Shouldn't you have an atomic read here? Doesn't storing the value in a
local variable invalidate any attempt to assure that you can never read
the wrong value at the right moment?

...
> +   Function to display and apply a MyISAM logical or physical log to tables.
> +
> +   Prints what is in a MyISAM (logical or physical) log, optionally applies
> +   the changes to tables (all tables or only a set specified on the command
> +   line). Is used both by the standalone program myisamlog and by the restore
> +   code of the MyISAM online backup driver.

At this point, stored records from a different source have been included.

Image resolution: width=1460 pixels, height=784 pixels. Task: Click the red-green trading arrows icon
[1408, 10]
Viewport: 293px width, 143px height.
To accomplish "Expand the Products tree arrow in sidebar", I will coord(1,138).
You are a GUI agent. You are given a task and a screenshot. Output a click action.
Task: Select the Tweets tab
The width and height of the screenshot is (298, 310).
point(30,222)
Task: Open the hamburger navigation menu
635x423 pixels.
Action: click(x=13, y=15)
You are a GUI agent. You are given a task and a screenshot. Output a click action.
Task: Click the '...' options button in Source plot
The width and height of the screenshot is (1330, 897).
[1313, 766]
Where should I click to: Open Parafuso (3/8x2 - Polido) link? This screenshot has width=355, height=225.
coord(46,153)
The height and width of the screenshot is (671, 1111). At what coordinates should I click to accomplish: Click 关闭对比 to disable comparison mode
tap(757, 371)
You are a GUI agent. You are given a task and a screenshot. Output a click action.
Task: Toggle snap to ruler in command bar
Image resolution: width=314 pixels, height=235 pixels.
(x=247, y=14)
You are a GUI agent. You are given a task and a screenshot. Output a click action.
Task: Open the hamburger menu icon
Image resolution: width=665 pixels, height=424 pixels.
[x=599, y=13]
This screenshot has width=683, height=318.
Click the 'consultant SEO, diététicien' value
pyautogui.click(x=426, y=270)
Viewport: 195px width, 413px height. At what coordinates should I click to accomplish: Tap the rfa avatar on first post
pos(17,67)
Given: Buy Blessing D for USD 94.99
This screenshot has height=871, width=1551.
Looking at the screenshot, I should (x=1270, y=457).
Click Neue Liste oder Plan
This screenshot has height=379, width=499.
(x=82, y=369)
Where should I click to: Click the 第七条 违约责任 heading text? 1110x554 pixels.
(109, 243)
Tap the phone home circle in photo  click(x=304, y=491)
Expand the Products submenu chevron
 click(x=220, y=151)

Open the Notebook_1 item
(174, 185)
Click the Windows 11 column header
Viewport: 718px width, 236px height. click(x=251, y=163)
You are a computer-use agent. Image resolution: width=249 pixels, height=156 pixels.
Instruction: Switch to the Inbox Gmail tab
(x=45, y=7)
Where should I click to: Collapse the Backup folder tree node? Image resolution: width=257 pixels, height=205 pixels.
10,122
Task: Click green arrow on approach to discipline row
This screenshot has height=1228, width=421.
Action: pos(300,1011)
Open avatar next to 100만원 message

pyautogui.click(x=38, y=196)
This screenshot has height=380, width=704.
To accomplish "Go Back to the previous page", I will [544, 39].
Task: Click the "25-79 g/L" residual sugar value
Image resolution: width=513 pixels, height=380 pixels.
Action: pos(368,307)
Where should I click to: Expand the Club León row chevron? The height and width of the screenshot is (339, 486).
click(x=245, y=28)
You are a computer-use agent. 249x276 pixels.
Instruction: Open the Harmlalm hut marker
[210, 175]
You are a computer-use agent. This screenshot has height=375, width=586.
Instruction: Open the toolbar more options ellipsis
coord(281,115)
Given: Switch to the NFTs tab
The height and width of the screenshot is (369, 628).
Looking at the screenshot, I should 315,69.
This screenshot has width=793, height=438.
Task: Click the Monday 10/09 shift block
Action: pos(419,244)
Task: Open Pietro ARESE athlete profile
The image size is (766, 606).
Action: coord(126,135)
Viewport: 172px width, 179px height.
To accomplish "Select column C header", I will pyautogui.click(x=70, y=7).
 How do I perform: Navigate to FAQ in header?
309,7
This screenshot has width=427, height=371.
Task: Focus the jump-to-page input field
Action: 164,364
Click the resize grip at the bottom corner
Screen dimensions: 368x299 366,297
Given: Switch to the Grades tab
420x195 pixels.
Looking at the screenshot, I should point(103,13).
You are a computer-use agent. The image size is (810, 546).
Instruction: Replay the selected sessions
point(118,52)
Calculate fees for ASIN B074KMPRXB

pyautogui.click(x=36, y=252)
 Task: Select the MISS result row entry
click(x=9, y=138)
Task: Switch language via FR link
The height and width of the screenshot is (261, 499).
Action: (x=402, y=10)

Er? The command line? The function reads it from 'param', I think. For
the myisamlog program it comes from the commandline. But for the server?

...
> +    command=(uint) head_ptr[0];
> +    command-= (big_numbers= (command & MI_LOG_BIG_NUMBERS));
> +    if (my_b_read(&cache, head, head_len[command][big_numbers] - 1))

Did you test with big records? I would assume that 'big_numbers' becomes
128 from the expression "command & MI_LOG_BIG_NUMBERS". And you subtract
this number from 'command' which is even more an evidence for this fact.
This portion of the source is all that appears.